• _WHAT TO WORK ON_:
Find all the lines in the entries below that hold the word "agent" and copy them.
[DATA FOR PROCESSING — start]
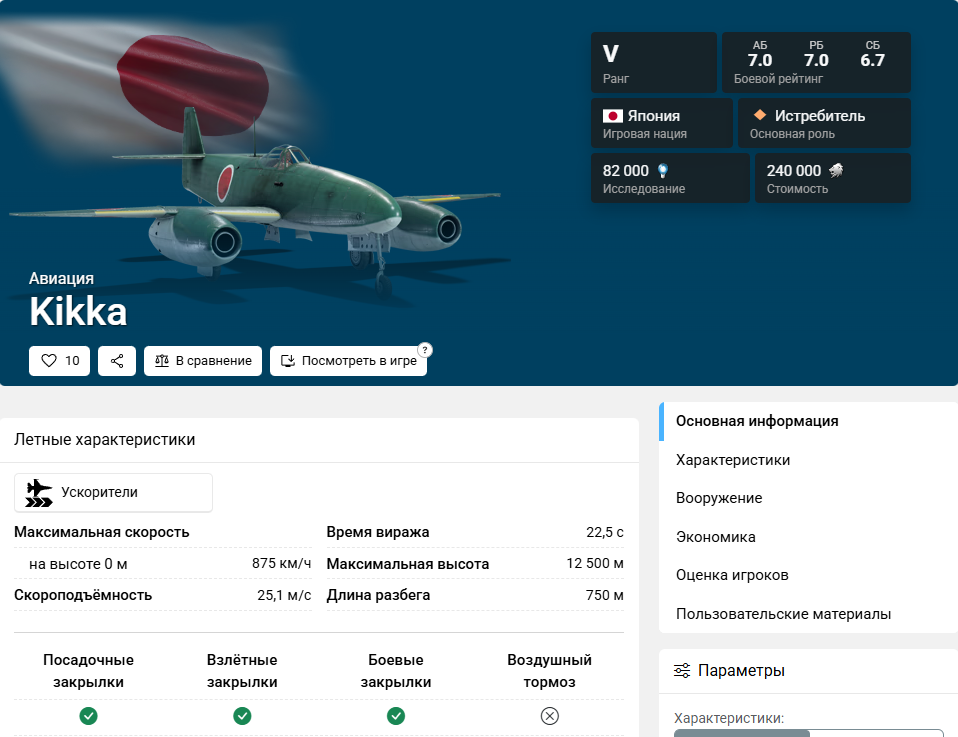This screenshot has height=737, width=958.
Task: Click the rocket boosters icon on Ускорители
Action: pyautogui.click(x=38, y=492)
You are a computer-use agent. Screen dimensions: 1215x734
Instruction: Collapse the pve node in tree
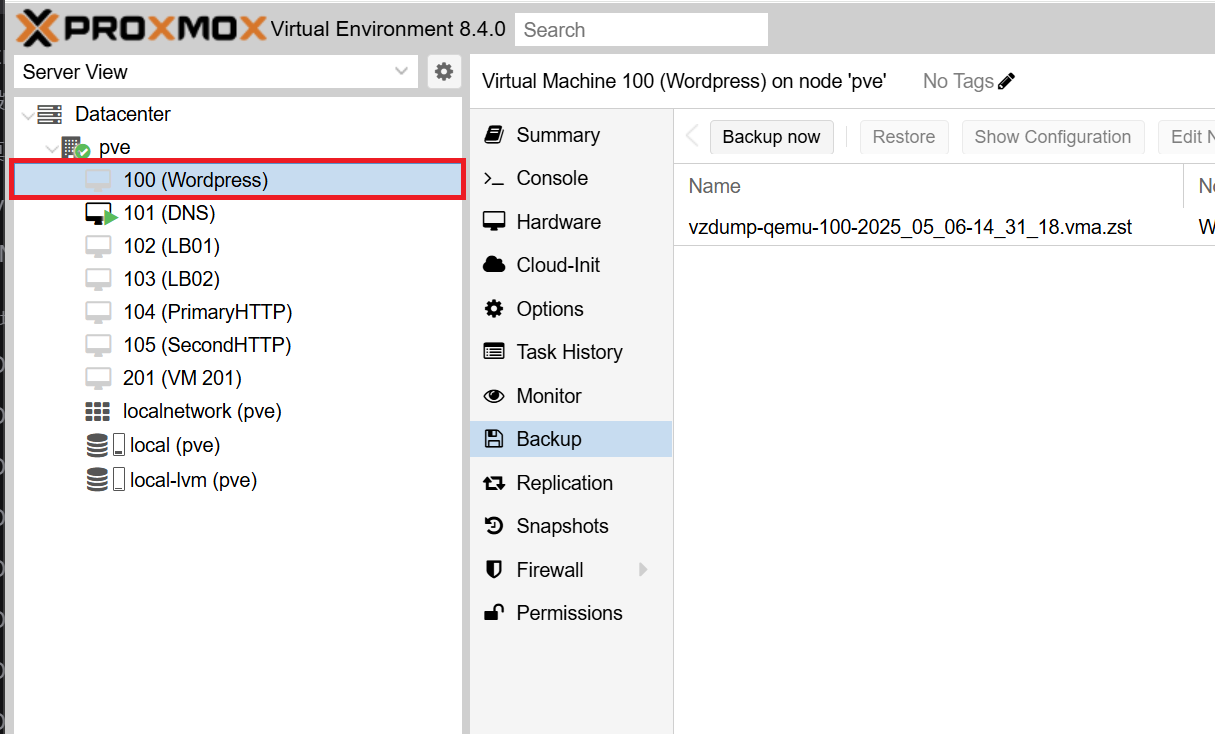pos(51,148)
[DATA FOR PROCESSING — finish]
[DATA FOR PROCESSING — start]
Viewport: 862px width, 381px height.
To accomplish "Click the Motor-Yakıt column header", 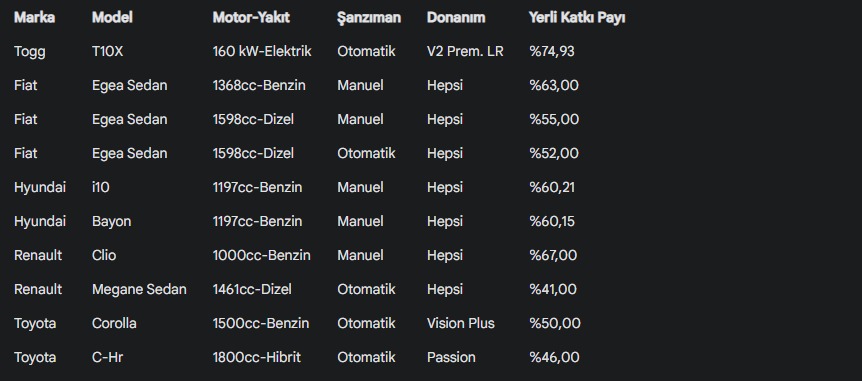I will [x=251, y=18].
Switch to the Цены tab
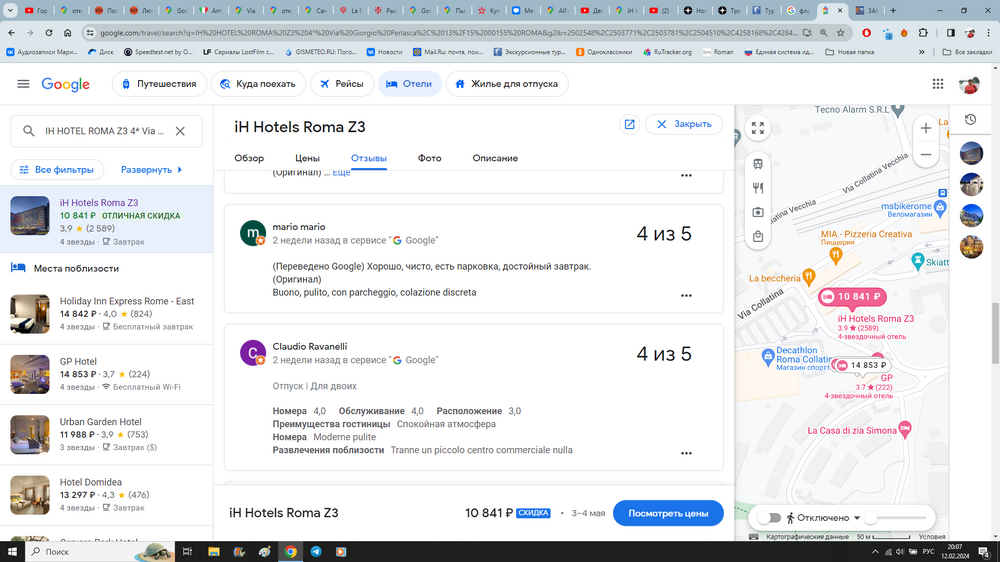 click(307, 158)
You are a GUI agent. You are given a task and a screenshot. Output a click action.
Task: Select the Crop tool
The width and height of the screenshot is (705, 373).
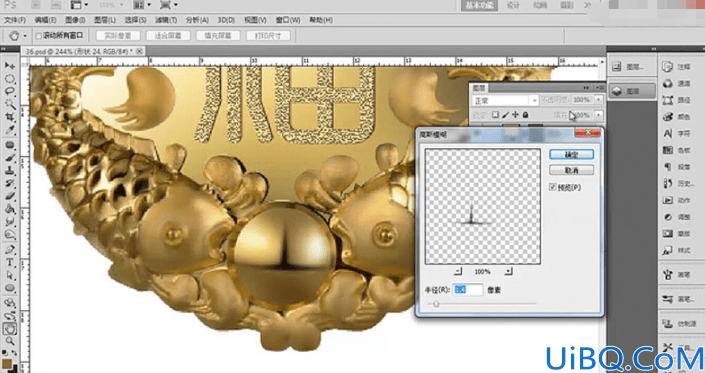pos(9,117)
[DATA FOR PROCESSING — finish]
[DATA FOR PROCESSING — start]
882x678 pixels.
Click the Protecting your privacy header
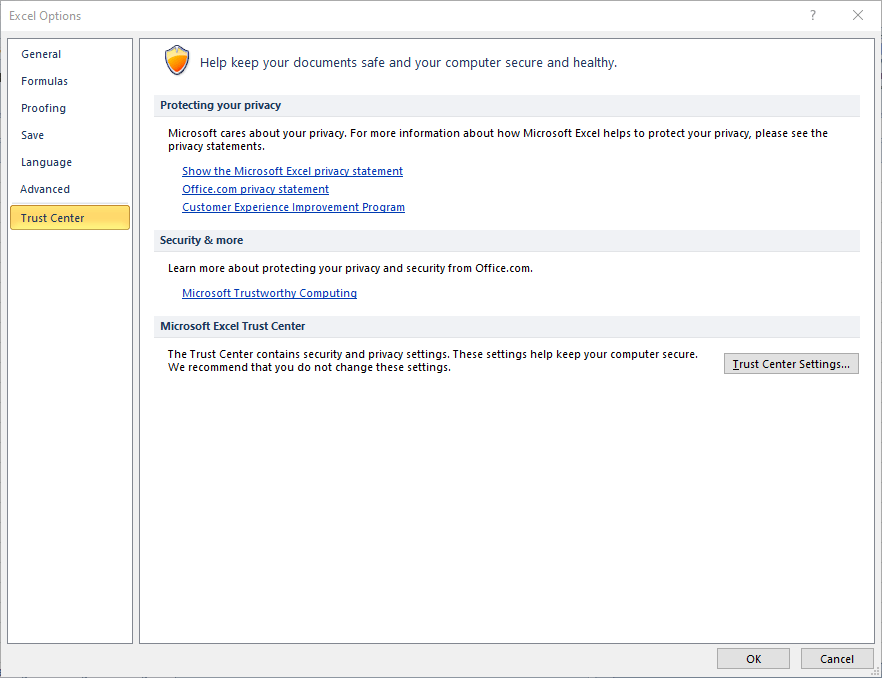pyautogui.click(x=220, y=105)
[DATA FOR PROCESSING — finish]
• _RESPONSE TO THIS EXERCISE_:
You are a computer-use agent. Screen dimensions: 1215x734
You are a GUI agent. You are given a task and a screenshot. Output a click action.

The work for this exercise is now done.